A origem da lei contra a Violência doméstica não tem raiz nas relações homoafetivas, mas sim, nas uniões entre homens e mulheres.

O Brasil, entre outras conhecidas mazelas, é palco da falência da segurança pública, das fronteiras sem controle, da disseminação descontrolada das drogas, da endêmica corrupção, e possui a maior carga tributária, a pior distribuição dos tributos arrecadados e o trânsito que mais mata do planeta Terra.

Assim, pode-se afirmar que no Brasil há situações de fato e de direito muito mais graves para se preocupar, que com a vida de dois seres desejosos de paz e felicidade ao seu modo, sem infringir direitos de ninguém.

Não é demasiado recordar que em 17 de junho de 2011, o Conselho de Diretos Humanos da Organização das Nações Unidas (ONU) aprovou uma resolução histórica destinada a promover a igualdade dos seres humanos, sem distinção de orientação sexual. A resolução, que teve aprovação do Brasil, embora sem ações afirmativas, dispõe que "todos os seres humanos nascem livres e iguais no que diz respeito a sua dignidade e casa um pode se benefíciar do conjunto de direitos e liberdades sem nenhuma distinção."

Postas estas considerações, entendo que não há qualquer limitação de cunho jurídico a impedir o casamento entre duas pessoas do mesmo sexo.
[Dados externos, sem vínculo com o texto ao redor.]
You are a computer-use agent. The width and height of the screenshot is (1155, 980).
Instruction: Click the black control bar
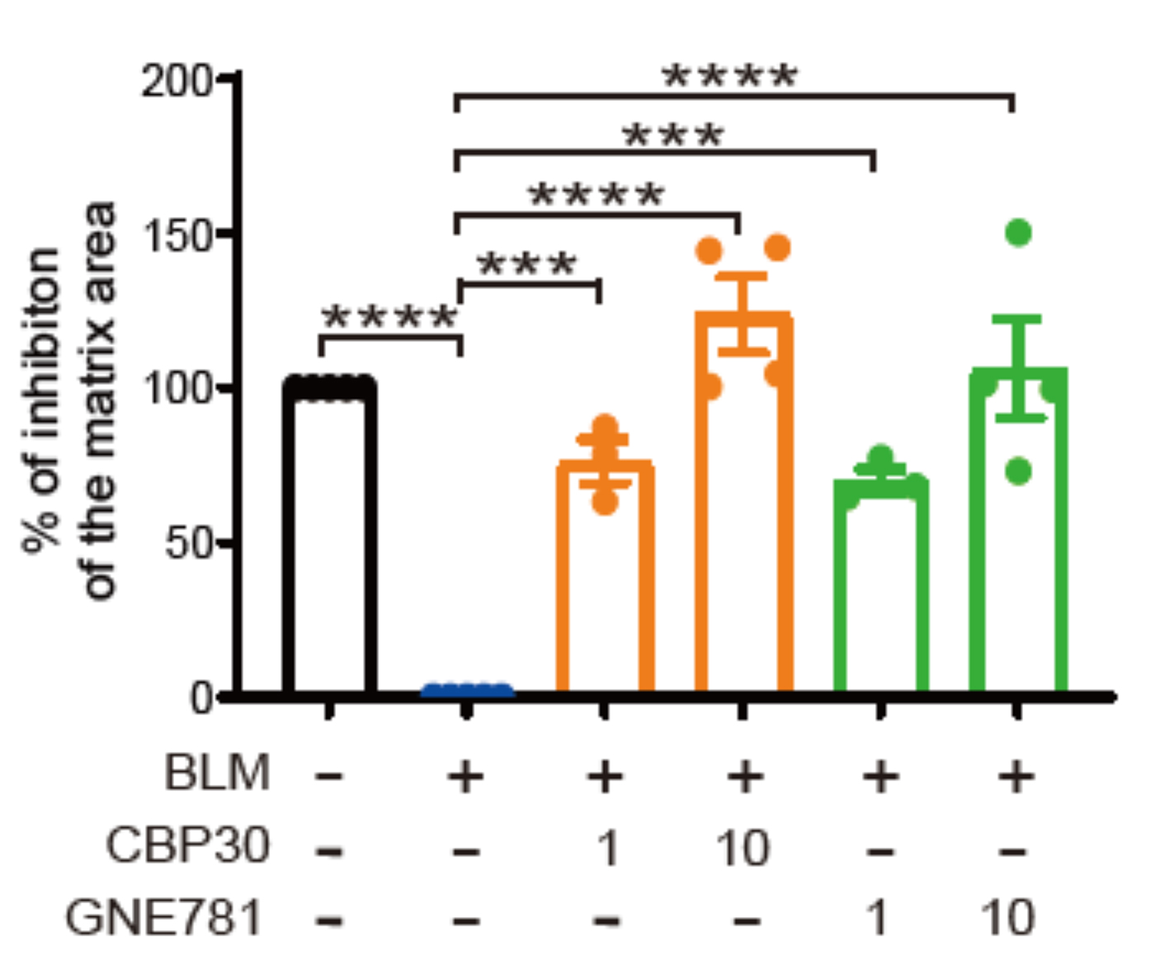tap(329, 536)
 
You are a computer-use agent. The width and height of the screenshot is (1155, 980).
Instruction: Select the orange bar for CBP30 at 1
tap(605, 577)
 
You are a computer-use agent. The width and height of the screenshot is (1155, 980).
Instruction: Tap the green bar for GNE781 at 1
tap(880, 586)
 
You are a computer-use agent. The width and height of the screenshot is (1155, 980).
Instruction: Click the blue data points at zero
tap(467, 690)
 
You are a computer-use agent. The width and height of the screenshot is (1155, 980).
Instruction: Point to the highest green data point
tap(1019, 233)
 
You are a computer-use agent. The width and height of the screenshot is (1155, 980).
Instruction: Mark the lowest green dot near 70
tap(1019, 472)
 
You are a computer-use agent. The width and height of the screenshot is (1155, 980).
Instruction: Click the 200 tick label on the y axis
tap(177, 81)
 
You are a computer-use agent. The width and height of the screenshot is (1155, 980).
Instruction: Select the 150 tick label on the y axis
tap(177, 236)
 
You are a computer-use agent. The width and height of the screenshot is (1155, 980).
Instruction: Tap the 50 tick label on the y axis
tap(188, 544)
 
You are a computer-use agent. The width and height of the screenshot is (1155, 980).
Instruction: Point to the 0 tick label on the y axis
tap(201, 698)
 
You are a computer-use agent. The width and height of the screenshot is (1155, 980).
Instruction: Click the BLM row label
tap(217, 774)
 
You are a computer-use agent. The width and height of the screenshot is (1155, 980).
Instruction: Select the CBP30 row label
tap(188, 846)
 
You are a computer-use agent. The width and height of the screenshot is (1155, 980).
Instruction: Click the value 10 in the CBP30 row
tap(743, 847)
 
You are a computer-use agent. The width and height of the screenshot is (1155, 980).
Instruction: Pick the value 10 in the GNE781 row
tap(1008, 917)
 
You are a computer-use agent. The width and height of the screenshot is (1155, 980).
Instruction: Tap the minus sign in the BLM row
tap(329, 775)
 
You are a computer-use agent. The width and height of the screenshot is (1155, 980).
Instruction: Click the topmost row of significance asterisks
tap(730, 77)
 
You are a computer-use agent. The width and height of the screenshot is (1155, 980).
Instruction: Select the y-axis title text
tap(70, 400)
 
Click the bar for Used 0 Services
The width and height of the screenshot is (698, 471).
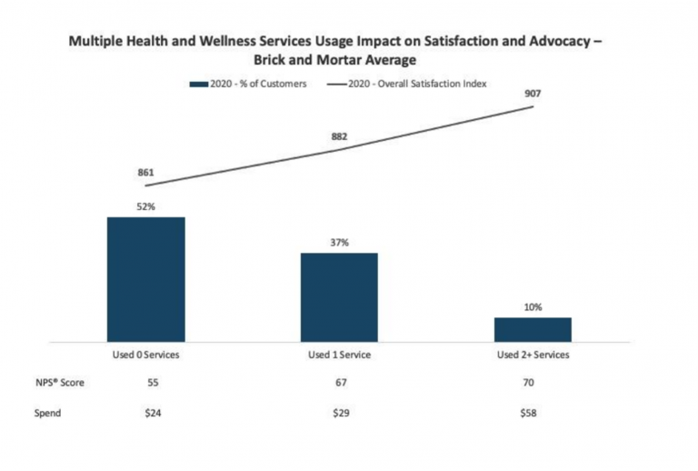(x=145, y=279)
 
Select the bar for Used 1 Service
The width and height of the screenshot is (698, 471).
(x=339, y=296)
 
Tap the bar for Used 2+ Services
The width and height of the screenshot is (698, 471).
(x=533, y=329)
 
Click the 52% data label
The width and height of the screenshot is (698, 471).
(x=145, y=207)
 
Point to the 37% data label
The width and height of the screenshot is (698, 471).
(x=339, y=243)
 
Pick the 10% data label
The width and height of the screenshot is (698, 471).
(x=533, y=307)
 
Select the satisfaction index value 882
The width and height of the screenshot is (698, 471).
(x=339, y=136)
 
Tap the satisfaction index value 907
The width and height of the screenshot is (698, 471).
(x=533, y=93)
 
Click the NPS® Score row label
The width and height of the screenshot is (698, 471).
(x=55, y=383)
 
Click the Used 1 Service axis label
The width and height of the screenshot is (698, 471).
(x=339, y=355)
Nesse sentido, conquanto no caso em tela as nubentes não tenham formulado prévia escritura de união estável, entendo não igualmente impedimento que o casamento dê-se de forma direta.
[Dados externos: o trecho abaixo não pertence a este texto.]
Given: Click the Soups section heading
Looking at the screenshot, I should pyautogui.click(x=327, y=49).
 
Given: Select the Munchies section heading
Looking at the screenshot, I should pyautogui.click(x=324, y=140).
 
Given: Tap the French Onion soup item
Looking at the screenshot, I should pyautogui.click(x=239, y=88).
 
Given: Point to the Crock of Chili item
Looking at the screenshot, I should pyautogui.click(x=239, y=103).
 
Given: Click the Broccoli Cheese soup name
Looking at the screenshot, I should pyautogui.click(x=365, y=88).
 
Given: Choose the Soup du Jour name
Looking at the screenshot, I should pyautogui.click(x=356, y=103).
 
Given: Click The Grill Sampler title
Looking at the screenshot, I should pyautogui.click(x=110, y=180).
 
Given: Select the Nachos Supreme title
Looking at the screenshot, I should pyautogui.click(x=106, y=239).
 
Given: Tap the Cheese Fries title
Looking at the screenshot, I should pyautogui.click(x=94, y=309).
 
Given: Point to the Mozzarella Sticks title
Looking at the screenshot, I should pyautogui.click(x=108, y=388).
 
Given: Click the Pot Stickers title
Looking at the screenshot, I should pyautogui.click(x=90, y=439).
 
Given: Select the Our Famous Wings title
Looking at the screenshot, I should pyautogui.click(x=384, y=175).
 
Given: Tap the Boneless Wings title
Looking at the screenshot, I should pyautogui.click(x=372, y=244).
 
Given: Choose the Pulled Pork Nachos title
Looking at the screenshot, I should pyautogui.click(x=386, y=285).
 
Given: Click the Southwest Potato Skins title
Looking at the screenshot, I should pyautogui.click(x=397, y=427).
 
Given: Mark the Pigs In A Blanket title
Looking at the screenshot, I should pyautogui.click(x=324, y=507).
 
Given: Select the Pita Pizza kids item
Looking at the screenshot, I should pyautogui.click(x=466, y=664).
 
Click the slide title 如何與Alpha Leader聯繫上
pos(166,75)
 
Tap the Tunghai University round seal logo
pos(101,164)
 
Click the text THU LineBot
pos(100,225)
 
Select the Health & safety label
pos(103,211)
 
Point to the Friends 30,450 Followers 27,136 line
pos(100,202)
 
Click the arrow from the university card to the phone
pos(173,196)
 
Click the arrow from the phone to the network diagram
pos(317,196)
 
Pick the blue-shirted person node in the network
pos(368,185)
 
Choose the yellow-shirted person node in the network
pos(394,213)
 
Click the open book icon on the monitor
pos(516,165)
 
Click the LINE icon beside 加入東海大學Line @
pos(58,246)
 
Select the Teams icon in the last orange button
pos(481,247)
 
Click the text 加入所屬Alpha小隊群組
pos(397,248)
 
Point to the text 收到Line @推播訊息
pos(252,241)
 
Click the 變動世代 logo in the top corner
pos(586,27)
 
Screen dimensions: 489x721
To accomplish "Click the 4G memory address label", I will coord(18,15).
Com efeito, repita-se, há de se aplicar a fórmula jurídica romana, segundo a qual "onde há a mesma razão, aplica-se o mesmo direito" (ubi eadem ratio, ibi eadem jus).

Em um Estado criticado por sua burocracia e imposição de barreiras na realização dos direitos subjetivos, condicionar a realização do casamento ao prévio pacto de escritura pública de união estável é no mínimo anacrônico e contrário aos princípios da administração pública, em especial, à eficiência.

Por todo o exposto, HOMOLOGO a disposição de vontades declarada pelos requerentes de presente procedimento, para AUTORIZAR o CASAMENTO, pelo regime escolhido da comunhão parcial de bens.

Expeça-se certidão de habilitação.
P.R.I. Ciência ao Ministério Público.

Hortolândia/SP, 20 de julho de 2011.